Because we have no cure for Ebola, health professionals use traditional public health measures: finding, treating and isolating the sick, and breaking the chains of transmission, so the virus stops spreading.
In every Ebola outbreak, public health officials mount vigorous public health awareness campaigns to remind people to wash their hands, that touching and kissing friends and neighbors is a potential health risk, and that burial practices need to be modified to minimize the risk of Ebola spreading at funerals.
They also employ a strategy called “contact tracing”: finding all the contacts of people who are sick, and following up with them for 21 days — the period during which Ebola incubates.
This time, they also have an additional tool: an effective vaccine.
But responders first need to find those who need it: Instead of vaccinating the entire population, they’re doling out the shots through a “ring vaccination” strategy, which involves immunizing the contacts — friends, family, housemates, neighbors — of people who have fallen ill to create a protective ring around them to stop transmission.
Then they need to convince people to take the vaccine. And doing both of these things is proving difficult in Eastern Congo.
Why this outbreak is different
The outbreak, identified in August, actually started in July in a village called Mangina, in the Mabalako district of North Kivu province. New cases quickly spread outward, reaching a neighboring province, Ituri. Within weeks, a second epicenter in the outbreak emerged in Beni, 160 miles from Mangina. And after a lull in early September, there’s been an upswing in cases this month, directly related to the violence playing out in Beni, said Dr. Ibrahima-Soce Fall, the WHO regional emergency director for Africa.
“The fighting and armed attacks around Beni [in September], killed a lot of civilians, and there were demonstrations in the city,” he told Vox. “For three to four days, the Ebola operation was stopped. There was no possibility to identify cases or contacts, to vaccinate.”
This meant health responders missed cases, who may have spread the virus to their contacts. “If we have any disruption, [that] will lead to another cycle of infection transmission. We don’t want one single day of disruption.”

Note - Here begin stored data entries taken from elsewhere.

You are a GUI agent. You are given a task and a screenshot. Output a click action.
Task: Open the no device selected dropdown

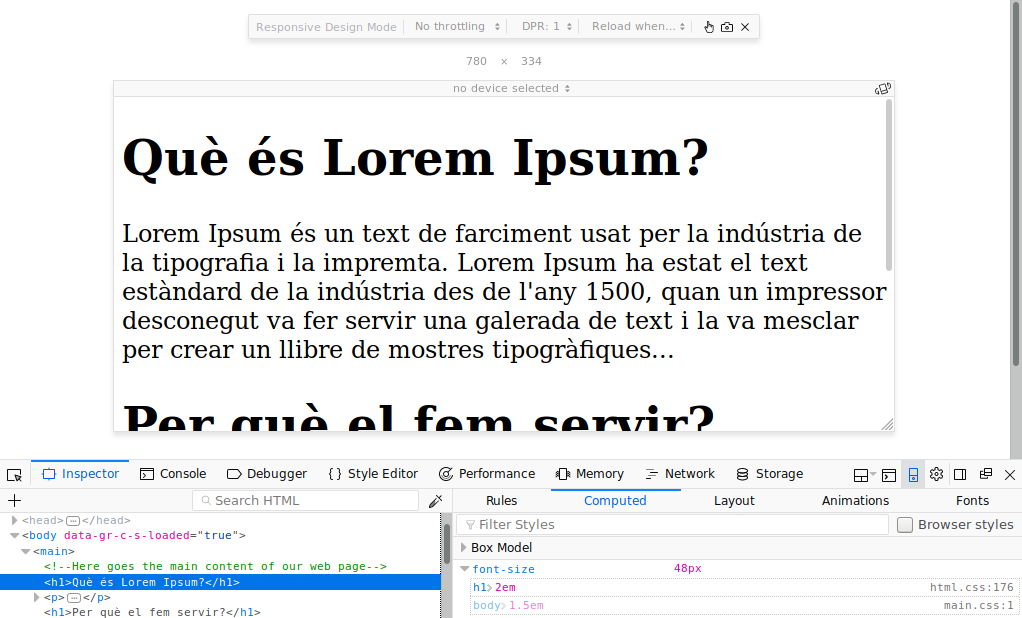(x=511, y=89)
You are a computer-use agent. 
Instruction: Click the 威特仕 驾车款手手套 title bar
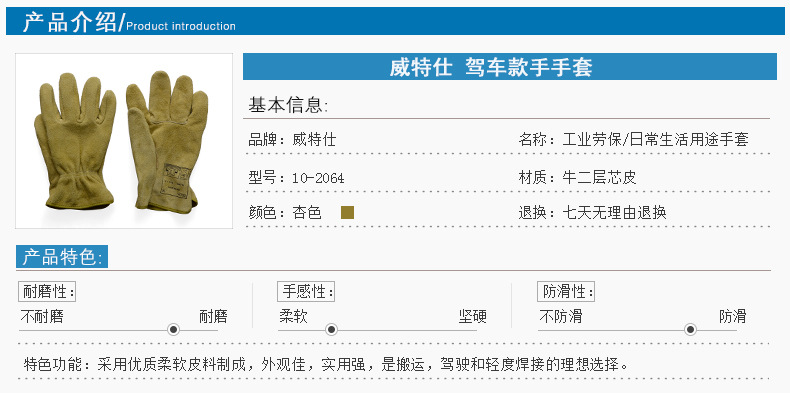(x=510, y=67)
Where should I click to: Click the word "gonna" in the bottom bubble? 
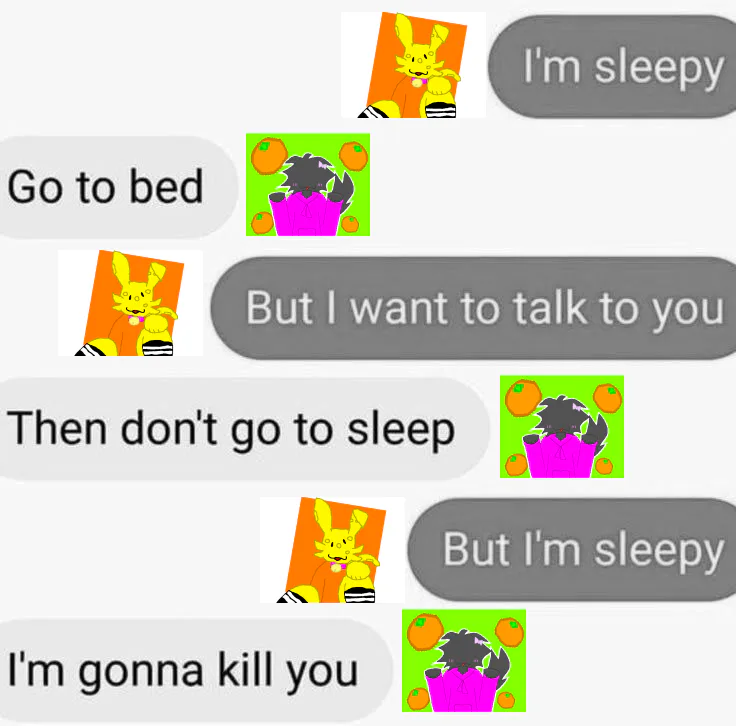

In addition, convincing people to report and isolate sick family members isn’t straightforward in a place like North Kivu. “This area has been exposed to armed groups for more than 20 years. You can imagine the level of distrust [of health responders],” Fall said.
According to an August survey of nearly 600 Eastern Congolese published October 5 in the Lancet, 17 percent said they wouldn’t send a family member suspected of being infected with Ebola to a treatment center. About the same percentage said they’d hide sick family members from the authorities.
The most recent Ebola report on the outbreak from the WHO noted that one person escaped from a treatment center and still hasn’t been found. Yesterday, the body of a woman who died in a treatment center was stolen by community members, according to the DRC health ministry.
Then there’s the violence against health workers. After an attack on Red Cross volunteers who were helping to safely bury an Ebola victim in September, the government resorted to deploying security forces to help with safe burials, according to Al Jazeera.
The Lancet survey uncovered one bright spot: acceptance of the Ebola vaccine appears to be high. Eighty-two percent of respondents said they’d take vaccines for their family members. But again, health responders need to find people in order to vaccinate them.
“Vaccination doesn’t replace the classic [Ebola response] measures,” Piot said. “It’s not that it’s the magic bullet. So it’s really absolutely essential to continue to do all the rest.” And doing so amid violent flareups is not a simple task.